Available data:
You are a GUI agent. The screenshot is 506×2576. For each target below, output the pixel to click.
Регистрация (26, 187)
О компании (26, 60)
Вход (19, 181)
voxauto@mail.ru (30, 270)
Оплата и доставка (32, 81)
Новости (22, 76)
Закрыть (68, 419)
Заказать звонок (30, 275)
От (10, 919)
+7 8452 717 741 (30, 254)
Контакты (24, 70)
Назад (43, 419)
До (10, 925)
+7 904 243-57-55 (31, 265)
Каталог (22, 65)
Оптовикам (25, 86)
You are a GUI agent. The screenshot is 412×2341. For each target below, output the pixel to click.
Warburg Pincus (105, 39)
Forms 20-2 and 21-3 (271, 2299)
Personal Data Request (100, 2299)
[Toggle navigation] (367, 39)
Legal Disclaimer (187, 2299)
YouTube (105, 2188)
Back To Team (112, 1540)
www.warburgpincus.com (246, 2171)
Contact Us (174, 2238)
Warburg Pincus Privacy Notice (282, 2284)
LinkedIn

...

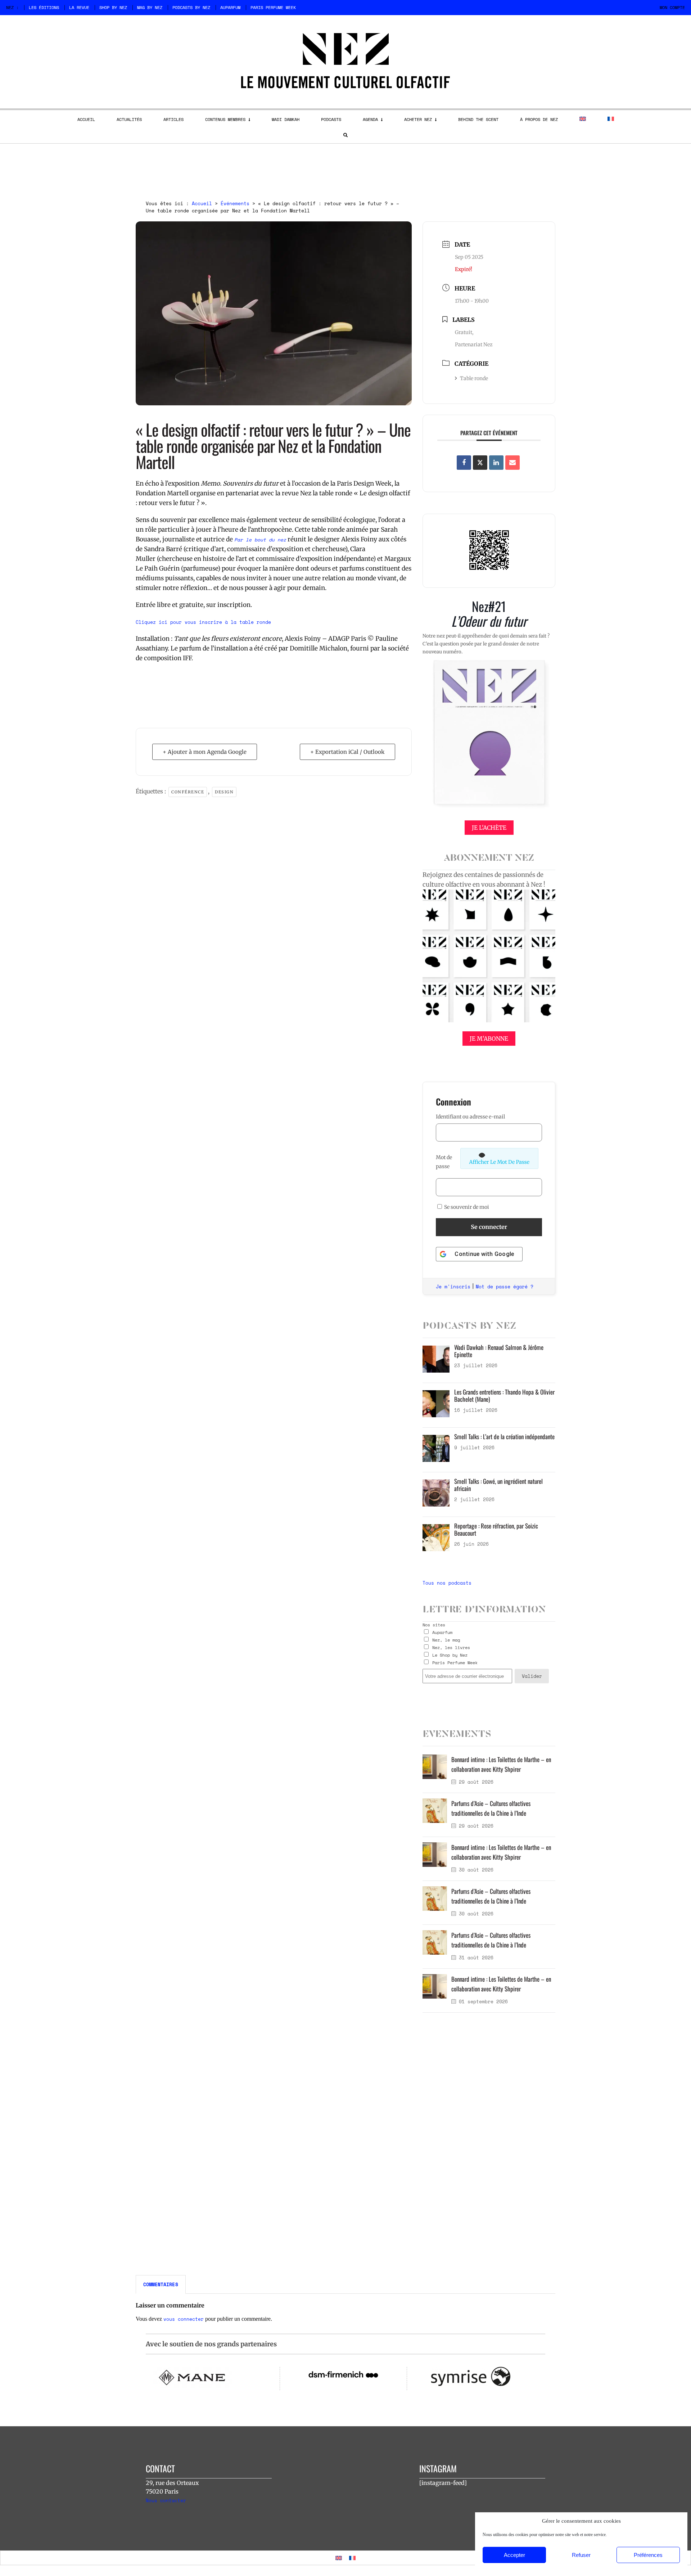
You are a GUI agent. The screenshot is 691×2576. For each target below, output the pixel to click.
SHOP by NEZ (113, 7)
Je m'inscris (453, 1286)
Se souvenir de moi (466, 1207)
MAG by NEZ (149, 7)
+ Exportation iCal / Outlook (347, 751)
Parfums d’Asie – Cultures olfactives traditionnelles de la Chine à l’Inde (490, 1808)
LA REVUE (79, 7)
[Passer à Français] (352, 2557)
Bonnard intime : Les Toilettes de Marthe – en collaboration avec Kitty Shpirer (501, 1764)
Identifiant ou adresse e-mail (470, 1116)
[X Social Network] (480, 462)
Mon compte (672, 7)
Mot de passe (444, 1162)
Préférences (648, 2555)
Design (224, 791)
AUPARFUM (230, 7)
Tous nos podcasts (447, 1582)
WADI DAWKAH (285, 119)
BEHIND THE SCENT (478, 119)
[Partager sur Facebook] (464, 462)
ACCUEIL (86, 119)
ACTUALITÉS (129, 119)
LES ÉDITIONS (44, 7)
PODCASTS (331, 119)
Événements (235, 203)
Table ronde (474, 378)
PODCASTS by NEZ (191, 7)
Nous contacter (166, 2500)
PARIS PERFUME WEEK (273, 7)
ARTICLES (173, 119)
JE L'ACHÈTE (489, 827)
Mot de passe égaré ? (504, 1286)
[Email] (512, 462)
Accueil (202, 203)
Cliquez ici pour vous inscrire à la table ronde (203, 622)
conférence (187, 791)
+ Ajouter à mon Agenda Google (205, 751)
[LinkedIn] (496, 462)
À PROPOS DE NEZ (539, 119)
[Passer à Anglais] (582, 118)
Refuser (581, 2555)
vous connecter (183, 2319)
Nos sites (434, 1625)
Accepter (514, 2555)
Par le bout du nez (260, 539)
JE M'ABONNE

...

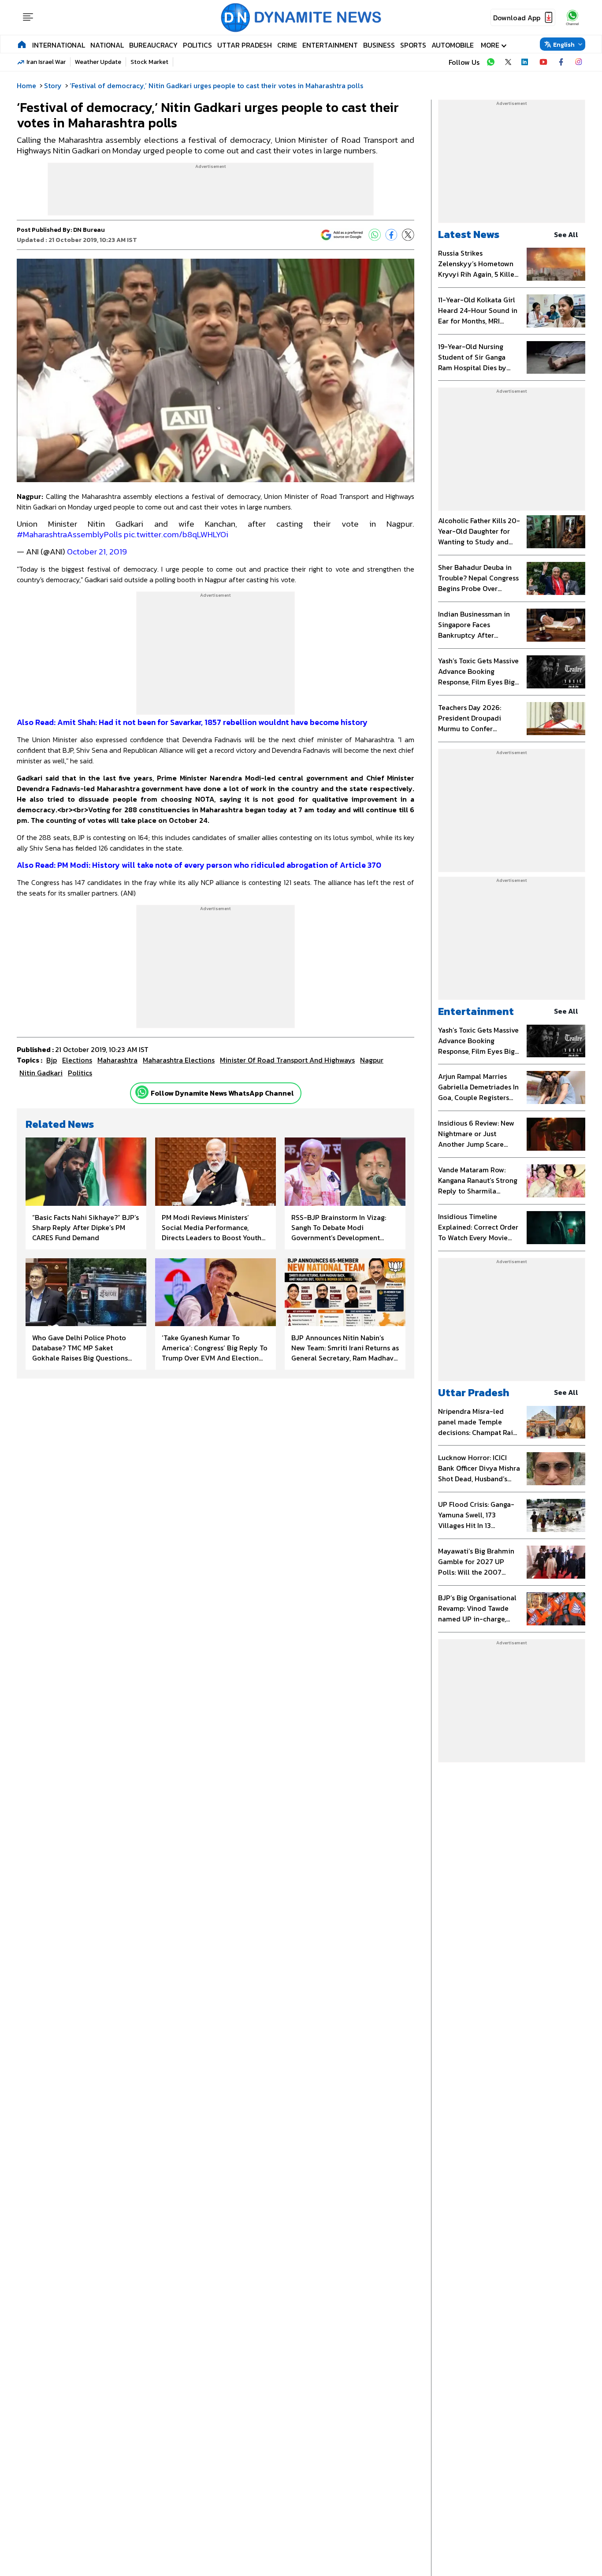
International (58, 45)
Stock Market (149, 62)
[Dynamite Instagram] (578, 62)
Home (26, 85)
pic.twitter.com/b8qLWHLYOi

Task statement:
Count how many lines in the data contain the word "target", giving the number without comment.

Solution:
3